• What you will do
Lines before the one containing "This screenshot has height=671, width=662." are excluded; retype that line and all remaining lines of the material exactly.

• Data extract
---+---

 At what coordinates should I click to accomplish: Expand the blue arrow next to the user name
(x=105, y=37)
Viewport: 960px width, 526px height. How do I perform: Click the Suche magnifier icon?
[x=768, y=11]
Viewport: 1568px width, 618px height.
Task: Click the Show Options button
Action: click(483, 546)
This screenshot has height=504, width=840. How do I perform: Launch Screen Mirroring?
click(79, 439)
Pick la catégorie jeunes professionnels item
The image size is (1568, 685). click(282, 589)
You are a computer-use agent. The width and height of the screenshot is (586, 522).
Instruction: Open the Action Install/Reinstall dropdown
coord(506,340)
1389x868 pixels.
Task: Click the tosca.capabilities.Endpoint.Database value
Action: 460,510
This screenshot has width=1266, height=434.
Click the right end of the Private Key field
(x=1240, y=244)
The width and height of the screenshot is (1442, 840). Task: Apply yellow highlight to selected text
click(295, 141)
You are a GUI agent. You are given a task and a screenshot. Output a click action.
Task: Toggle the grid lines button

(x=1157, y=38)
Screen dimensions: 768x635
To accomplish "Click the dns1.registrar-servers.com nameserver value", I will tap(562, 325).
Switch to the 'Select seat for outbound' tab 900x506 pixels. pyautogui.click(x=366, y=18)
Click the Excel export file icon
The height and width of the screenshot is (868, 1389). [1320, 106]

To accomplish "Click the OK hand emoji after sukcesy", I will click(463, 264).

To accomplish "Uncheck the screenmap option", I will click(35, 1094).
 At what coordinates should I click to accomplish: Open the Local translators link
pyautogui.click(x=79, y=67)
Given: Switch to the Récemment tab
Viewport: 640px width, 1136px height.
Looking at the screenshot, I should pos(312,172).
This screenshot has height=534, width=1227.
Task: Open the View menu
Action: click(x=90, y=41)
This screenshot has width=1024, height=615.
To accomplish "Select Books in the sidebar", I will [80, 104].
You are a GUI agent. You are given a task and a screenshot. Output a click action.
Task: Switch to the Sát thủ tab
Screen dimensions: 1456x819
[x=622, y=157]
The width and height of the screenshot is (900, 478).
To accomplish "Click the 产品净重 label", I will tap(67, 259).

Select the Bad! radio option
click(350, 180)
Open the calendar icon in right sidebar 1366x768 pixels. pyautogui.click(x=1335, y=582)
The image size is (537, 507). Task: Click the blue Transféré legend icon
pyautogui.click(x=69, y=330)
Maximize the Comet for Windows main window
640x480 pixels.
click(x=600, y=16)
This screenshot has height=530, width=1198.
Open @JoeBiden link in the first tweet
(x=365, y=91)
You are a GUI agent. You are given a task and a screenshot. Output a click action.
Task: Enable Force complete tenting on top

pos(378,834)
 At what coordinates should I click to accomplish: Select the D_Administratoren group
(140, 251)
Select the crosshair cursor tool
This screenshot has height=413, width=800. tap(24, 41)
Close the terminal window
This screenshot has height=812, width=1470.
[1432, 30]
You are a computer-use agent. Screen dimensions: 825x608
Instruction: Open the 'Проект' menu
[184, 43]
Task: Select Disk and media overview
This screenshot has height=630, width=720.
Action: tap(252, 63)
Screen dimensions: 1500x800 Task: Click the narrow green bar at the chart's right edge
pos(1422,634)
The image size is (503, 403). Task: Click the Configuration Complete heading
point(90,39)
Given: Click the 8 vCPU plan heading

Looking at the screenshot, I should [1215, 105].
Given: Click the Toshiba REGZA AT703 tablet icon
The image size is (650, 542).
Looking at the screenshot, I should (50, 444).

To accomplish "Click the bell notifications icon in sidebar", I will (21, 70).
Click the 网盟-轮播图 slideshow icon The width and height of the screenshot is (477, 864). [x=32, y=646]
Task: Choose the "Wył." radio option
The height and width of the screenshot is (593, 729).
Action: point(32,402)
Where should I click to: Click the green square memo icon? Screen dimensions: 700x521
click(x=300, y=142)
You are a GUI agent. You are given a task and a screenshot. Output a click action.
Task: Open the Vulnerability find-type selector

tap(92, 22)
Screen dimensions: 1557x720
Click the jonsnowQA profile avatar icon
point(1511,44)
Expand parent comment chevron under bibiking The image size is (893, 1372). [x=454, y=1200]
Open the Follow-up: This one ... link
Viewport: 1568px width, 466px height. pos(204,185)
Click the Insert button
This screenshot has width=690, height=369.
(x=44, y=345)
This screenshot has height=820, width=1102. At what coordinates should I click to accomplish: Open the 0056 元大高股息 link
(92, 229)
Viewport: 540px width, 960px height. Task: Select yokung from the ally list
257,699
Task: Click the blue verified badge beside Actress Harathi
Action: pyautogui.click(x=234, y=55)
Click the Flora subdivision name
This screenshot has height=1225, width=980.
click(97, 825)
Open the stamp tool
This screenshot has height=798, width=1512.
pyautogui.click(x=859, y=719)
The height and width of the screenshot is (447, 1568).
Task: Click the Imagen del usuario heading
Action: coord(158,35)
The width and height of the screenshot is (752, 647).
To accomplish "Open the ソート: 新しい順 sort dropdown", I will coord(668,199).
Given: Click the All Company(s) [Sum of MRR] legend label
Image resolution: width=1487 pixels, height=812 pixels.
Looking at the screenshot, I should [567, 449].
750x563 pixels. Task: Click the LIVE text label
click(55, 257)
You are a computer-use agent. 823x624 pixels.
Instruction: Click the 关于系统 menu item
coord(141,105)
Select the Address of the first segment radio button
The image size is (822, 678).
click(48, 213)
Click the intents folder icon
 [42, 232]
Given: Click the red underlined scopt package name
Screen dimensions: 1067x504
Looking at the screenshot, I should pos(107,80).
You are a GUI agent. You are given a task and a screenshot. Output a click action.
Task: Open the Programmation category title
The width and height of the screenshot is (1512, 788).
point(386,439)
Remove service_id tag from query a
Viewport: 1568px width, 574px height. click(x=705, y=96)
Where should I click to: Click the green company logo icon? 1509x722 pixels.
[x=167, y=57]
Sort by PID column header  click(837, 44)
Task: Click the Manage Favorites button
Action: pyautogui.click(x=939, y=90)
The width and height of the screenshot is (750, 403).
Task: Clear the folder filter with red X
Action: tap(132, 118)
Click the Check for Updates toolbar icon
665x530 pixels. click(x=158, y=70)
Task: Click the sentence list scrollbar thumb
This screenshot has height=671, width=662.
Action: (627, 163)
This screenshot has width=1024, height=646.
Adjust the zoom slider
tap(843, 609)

---+---

• Solved problem
This screenshot has height=671, width=662.
Action: (627, 163)
This screenshot has width=1024, height=646.
Adjust the zoom slider
tap(843, 609)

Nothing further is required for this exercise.